Could supply chain transparency give your company a competitive edge?
Supply chains have long been the backbone of an organisation, even though traditionally, very much like a covert operation, only intended to be accessible internally. However times have changed and supply chain functions are now being asked to ‘show their hands’. Companies are now being called on to offer complete visibility into their raw materials, labour practices, energy consumption, waste and carbon emissions measurement to name just a few things!
Having a responsible and ethical supply chain focus, plus transparency around those initiatives, is becoming essential to your company’s public image. A large influencing factor, is that of social media which can directly impact a company’s reputation and public image. More and more social media has the power to affect your bottom line.
Transparency can offer a significant competitive advantage. It might be a consumer’s privilege to buy a product blindly, either ignoring or not caring about its supply chain footprint. But transparently offering an ethical, compliant global sourcing strategy becomes a true competitive differentiator that could get you and your products noticed. It could be how your company gains, and retains customer loyalty, not to mention making your company stand out as a desirable employer. High-quality potential candidates are attracted to companies that demonstrate they understand that business is, and should be, more than just about making large profit margins, but that it’s about its’ people and taking care of them, all the way along their supply chain.
Once you’re on board with the reasons you need to offer a transparent supply chain, the next concern is your strategy for getting to that point. Your ability to be transparent is directly related to just how complex your supply chain is and the way you design, implement and support transparency initiatives is directly related to how your company currently plans designs, makes and ships products. You simply can’t offer transparency if you don’t have the right level of visibility of all these things.
Questions that may need answering; what new requirements will you have to implement in your process? How deeply will changes need to go? Where do you need to start? You can look at everything from how and where you source your materials to how and who assembles them and who transports them. Consider reducing emissions in your shipping practices, or ensure you use a logistics partner that does. You could choose to implement a green packaging initiative, and more. Then you need to consider how to track and measure your initiatives as well as how you make them visible to the public.
Nike, for example, has put a Nike Responsibility initiative into place. They developed the Materials Sustainability Index (MSI), a database that, over seven years of research, assembled information on 77,000 materials. Its supply chain team is thoroughly trained to make smart, creative choices regarding material choices when designing and sourcing for their new products. This means that accountability becomes a companywide value.
At ediTRACK, we are also seeing the demand grow for ethical compliance tracking software in the retail fashion industry.
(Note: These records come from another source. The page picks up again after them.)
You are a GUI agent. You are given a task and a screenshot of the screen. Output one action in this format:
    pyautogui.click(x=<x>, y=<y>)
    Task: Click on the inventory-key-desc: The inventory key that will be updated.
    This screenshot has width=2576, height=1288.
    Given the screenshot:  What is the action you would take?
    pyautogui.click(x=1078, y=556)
We are working together with our clients to harness the technology we have developed to address the challenges faced auditing ethical trade in a global market that often includes multiple tiers of suppliers and factories. We are using lessons learned to investigate how we can configure that technology to track all sorts of CSR initiatives.
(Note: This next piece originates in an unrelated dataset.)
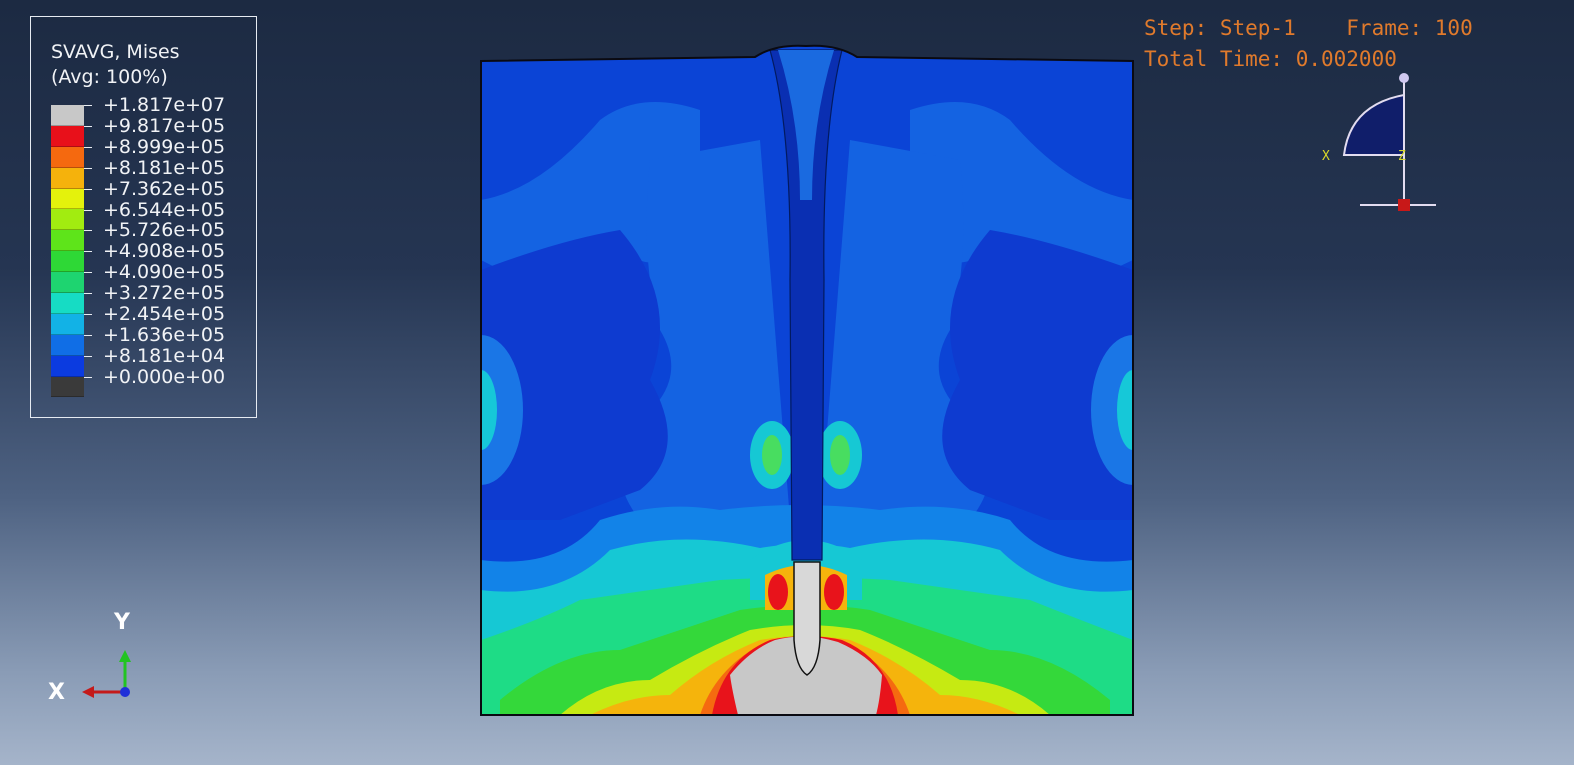 The image size is (1574, 765). I want to click on global-axis-triad, so click(106, 674).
In addition, our group logistics company ‘Allport Cargo Services’ have made it their duty to improve and measure ethical compliance when handling our clients’ goods. It’s the only logistics provider who is a member of the retailer-led Ethical Trade Initiative. Allport Cargo Services also has its own Ethical Compliance Programme in addition to using the latest Ethical Trade Management software to underpin the management of the process, to ensure a fully transparent and compliant supply chain.
Supply chain transparency is about harnessing the right combination of innovation and environmental, social, quality and cost best practices. When you operate with full visibility, you’re opening your company up to a new standard of excellence, and redefining what success means. It goes beyond big business, bottom lines and ROI—it’s about operating smartly, ethically and in a sustainable way, now and into the future.
The real reason to make your supply chain transparent is this: It boosts your company’s image, increases customer loyalty, and can make you shine brighter than your competition. Transparency means offering consumers real insight into your environmental and social initiatives, and your efforts to improve the quality and cost of your products. It gives you a whole new standard of excellence and the real question to answer is…
What will the cost to your business be, if you don’t make your supply chain transparent?